Known in British Columbia for attacks on porcupines, fishers have to make do with other prey in the Olympics, which lack porcupines. They eat snowshoe hares, deer mice, rats and mice, squirrels, shrew, deer and elk carrion, and birds.

Fisher reintroduction to the park was done through a partnership of agencies and organizations.

The state Department of Fish and Wildlife and Olympic National Park are joint project managers, and along with the U.S. Geological Survey are leading a research and monitoring program to evaluate the success of the reintroduction.

Ten other groups have also contributed to the effort to capture the animals in British Columbia and bring them to the Peninsula.

Those organizations are the British Columbia Ministry of Environment, British Columbia Trappers Association, Conservation Northwest, Doris Duke Foundation, Lower Elwha Klallam tribe, U.S. Fish and Wildlife Service, U.S. Forest Service, Washington Department of Natural Resources, Washington’s National Park Fund and Wildlife Conservation Society.

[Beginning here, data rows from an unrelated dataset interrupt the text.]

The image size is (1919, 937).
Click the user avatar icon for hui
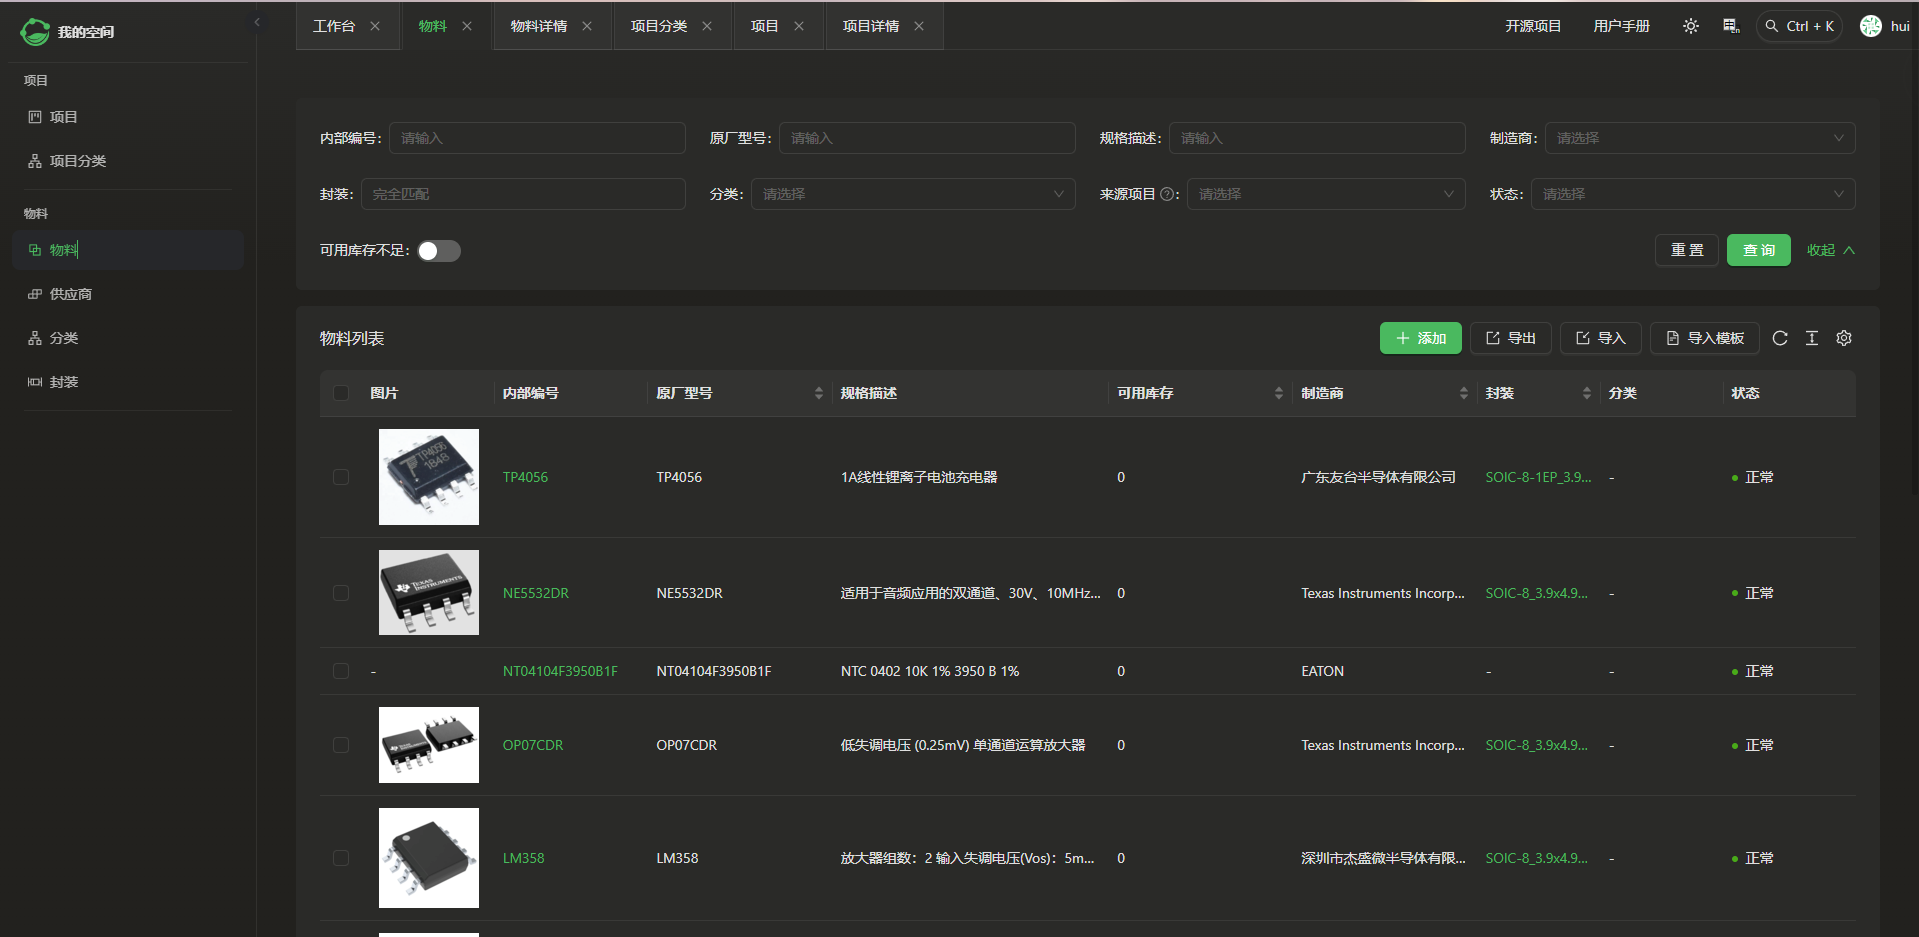[1870, 26]
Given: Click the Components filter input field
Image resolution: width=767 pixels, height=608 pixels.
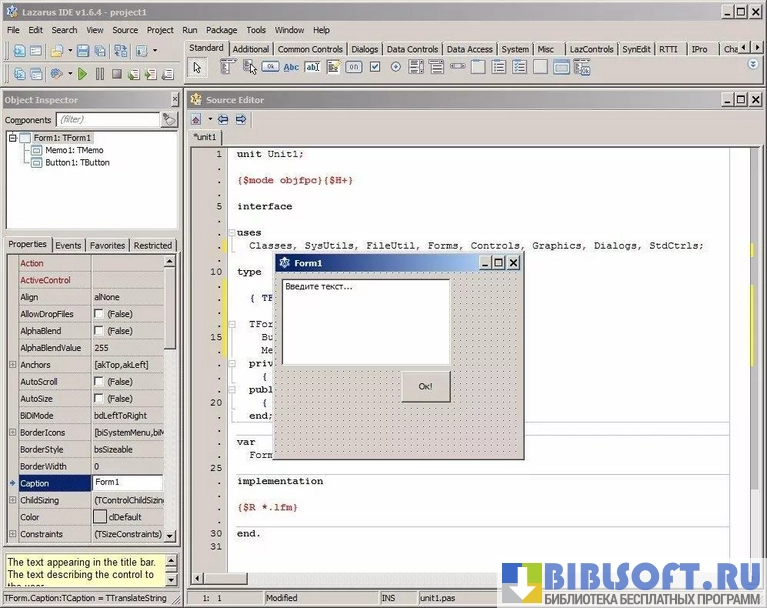Looking at the screenshot, I should (107, 120).
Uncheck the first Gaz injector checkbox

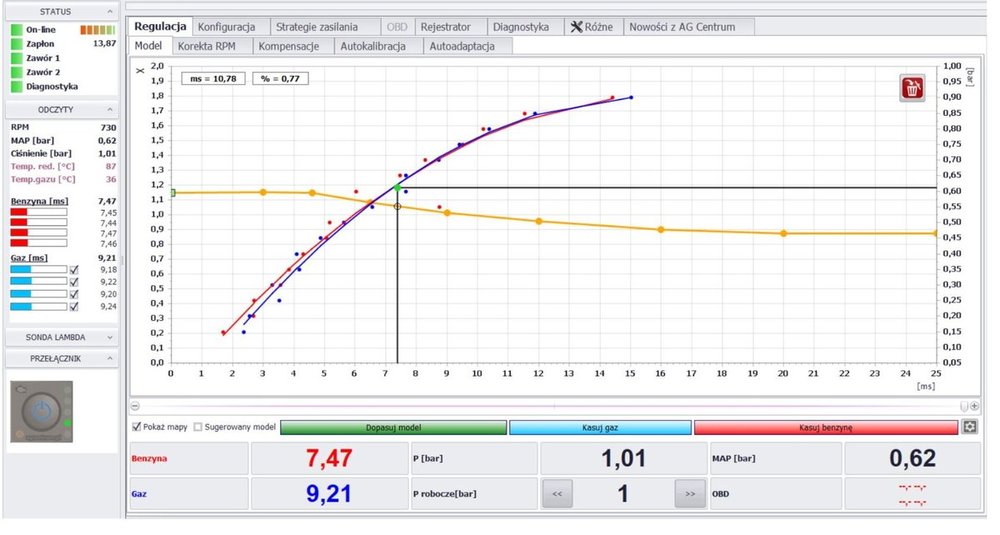pyautogui.click(x=75, y=270)
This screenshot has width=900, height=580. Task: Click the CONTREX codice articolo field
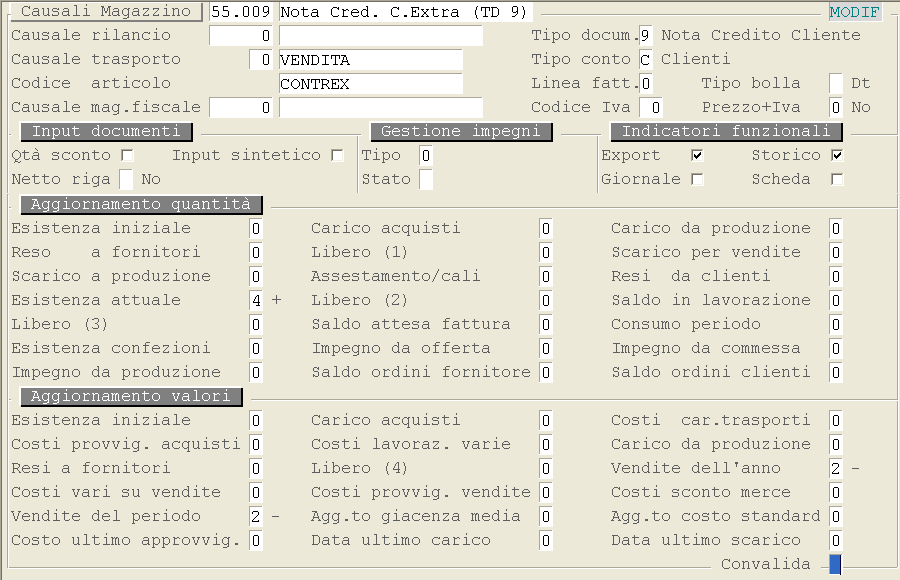pyautogui.click(x=370, y=84)
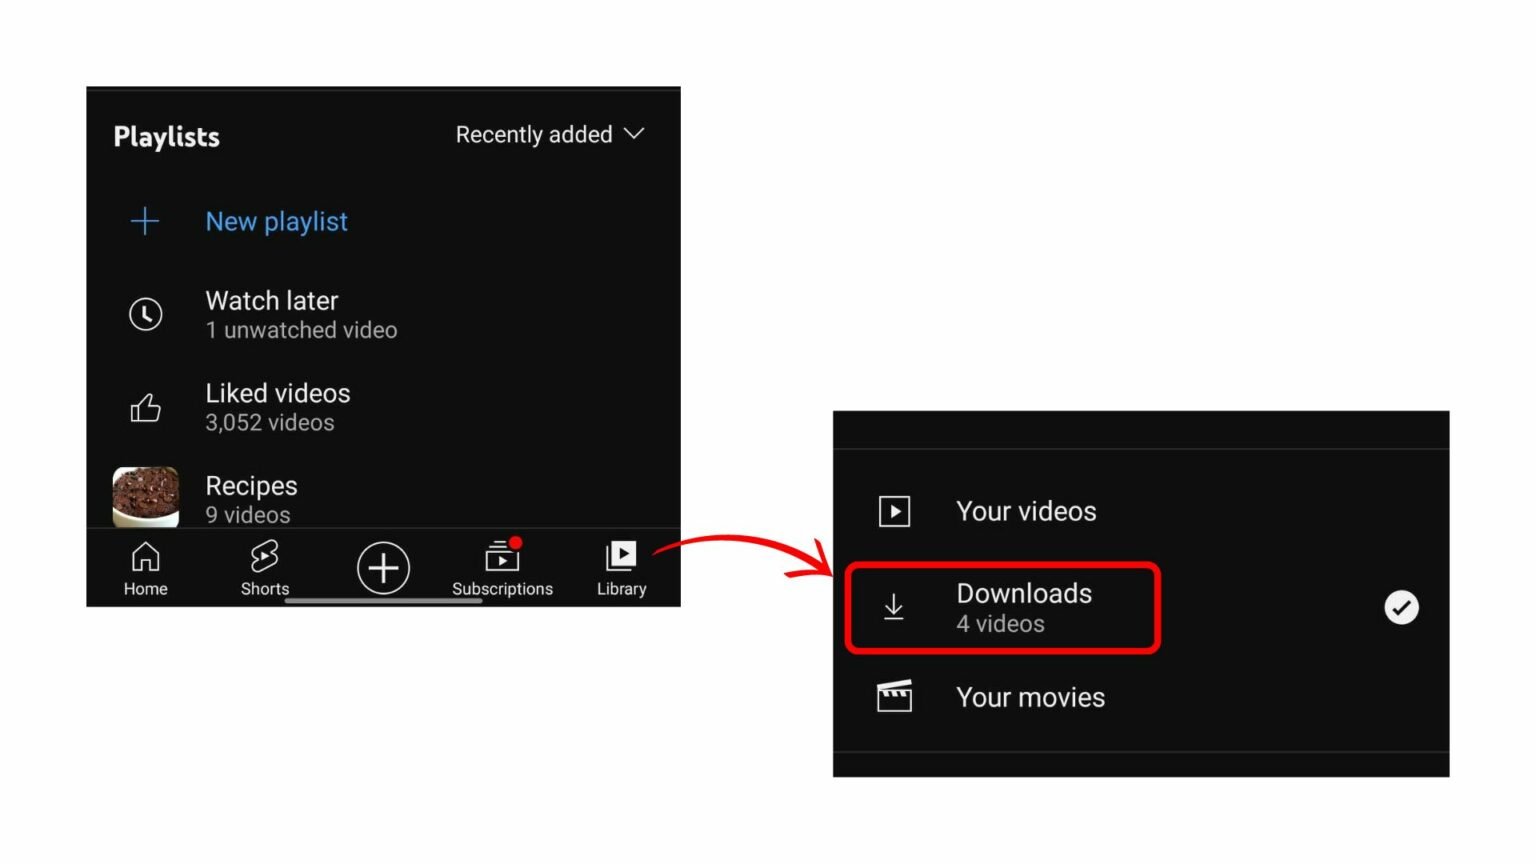Select the Library icon
This screenshot has width=1536, height=864.
[620, 557]
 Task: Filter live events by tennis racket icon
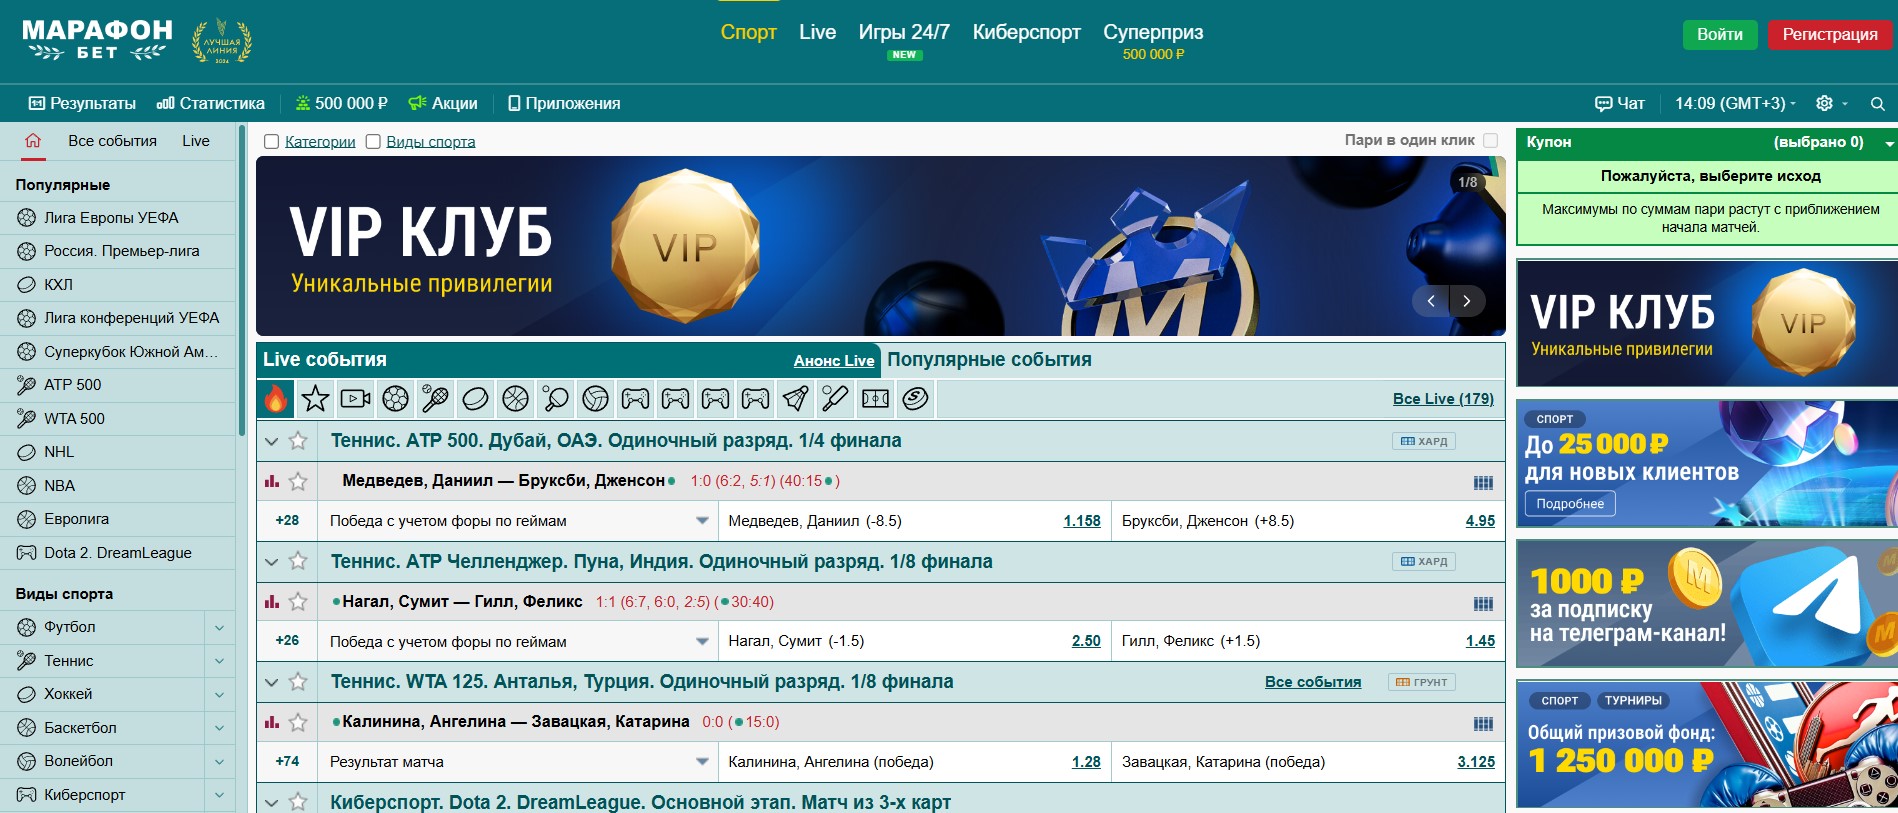[x=435, y=399]
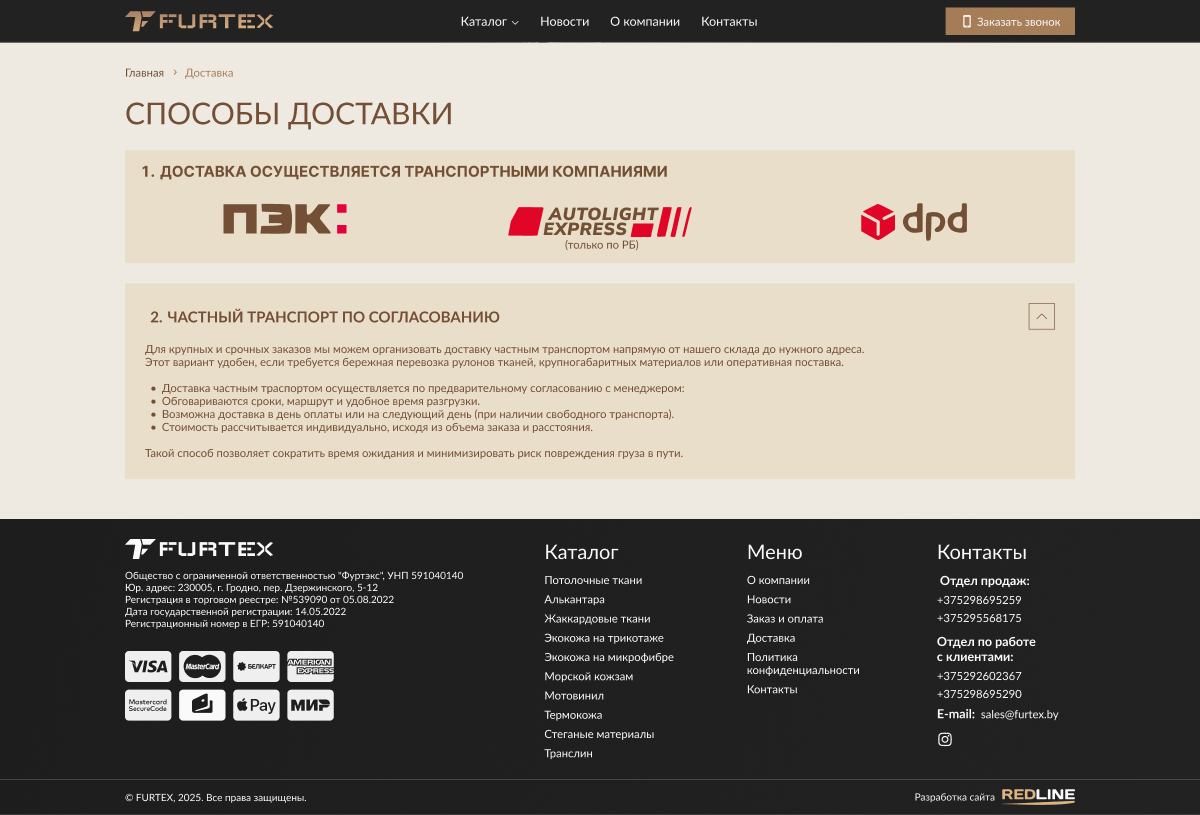Open the PEK transport company logo
The image size is (1200, 815).
pos(284,219)
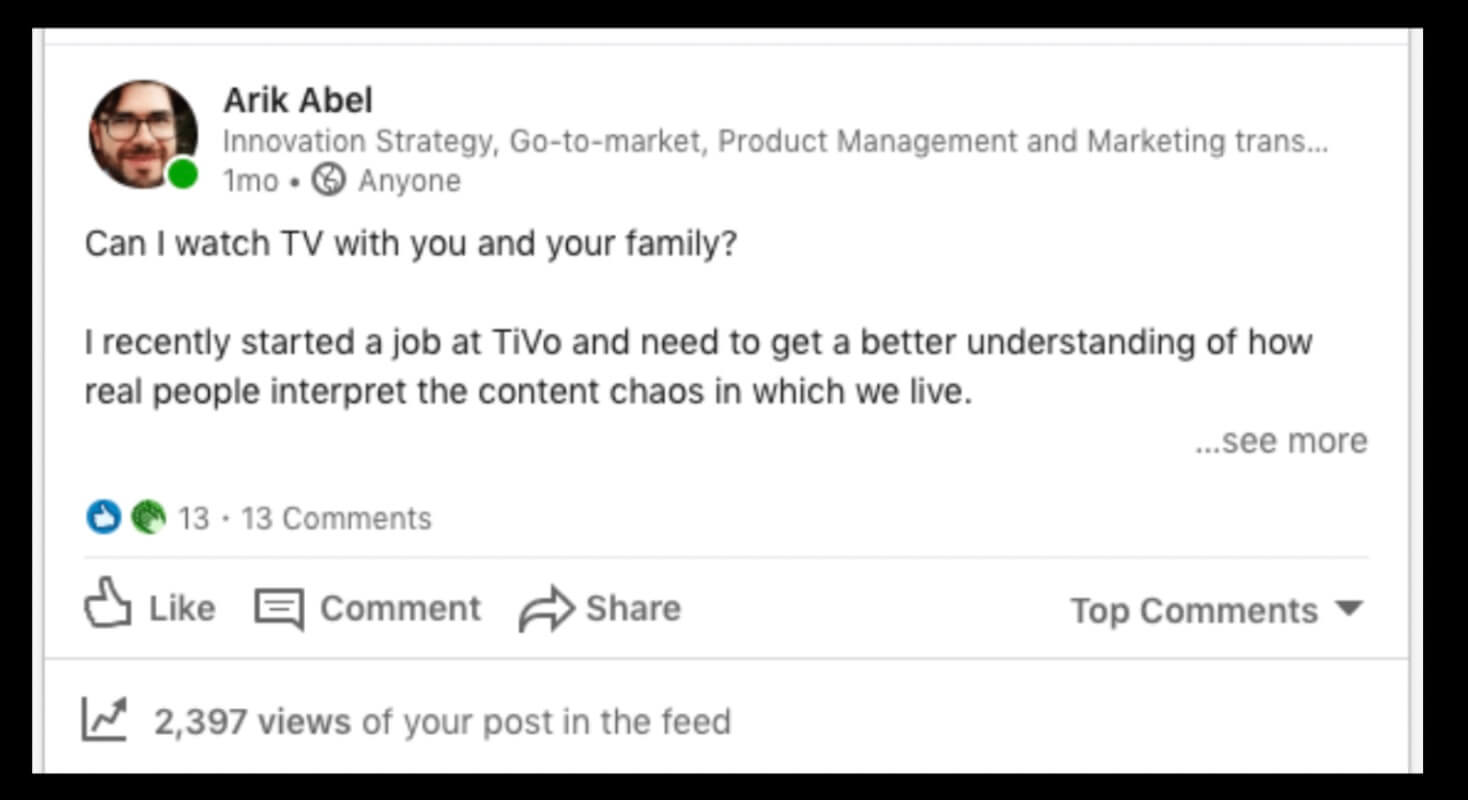Click the 1mo post timestamp

pyautogui.click(x=248, y=180)

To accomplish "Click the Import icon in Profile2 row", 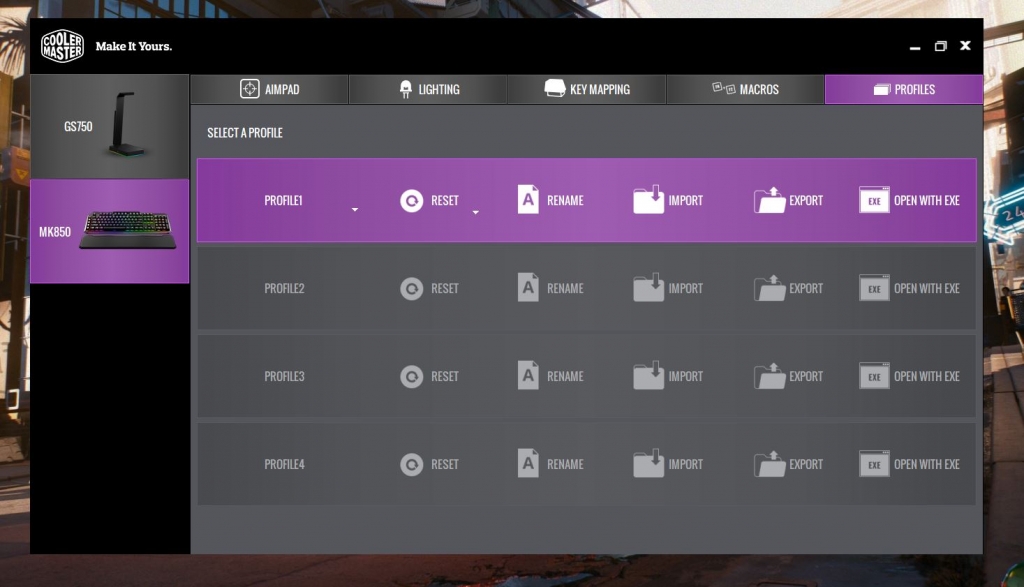I will 648,288.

The cost of obtaining, transporting, releasing and monitoring fishers over three years was estimated at about $200,000 a year.

As the fisher population grows, biologists hope to fill habitat gaps in other areas of the state.

Fishers were listed as a state-endangered species in 1998 by the state Fish and Wildlife Commission and were designated as a candidate for federal listing in 2004 by the U.S. Fish and Wildlife Service under the Endangered Species Act.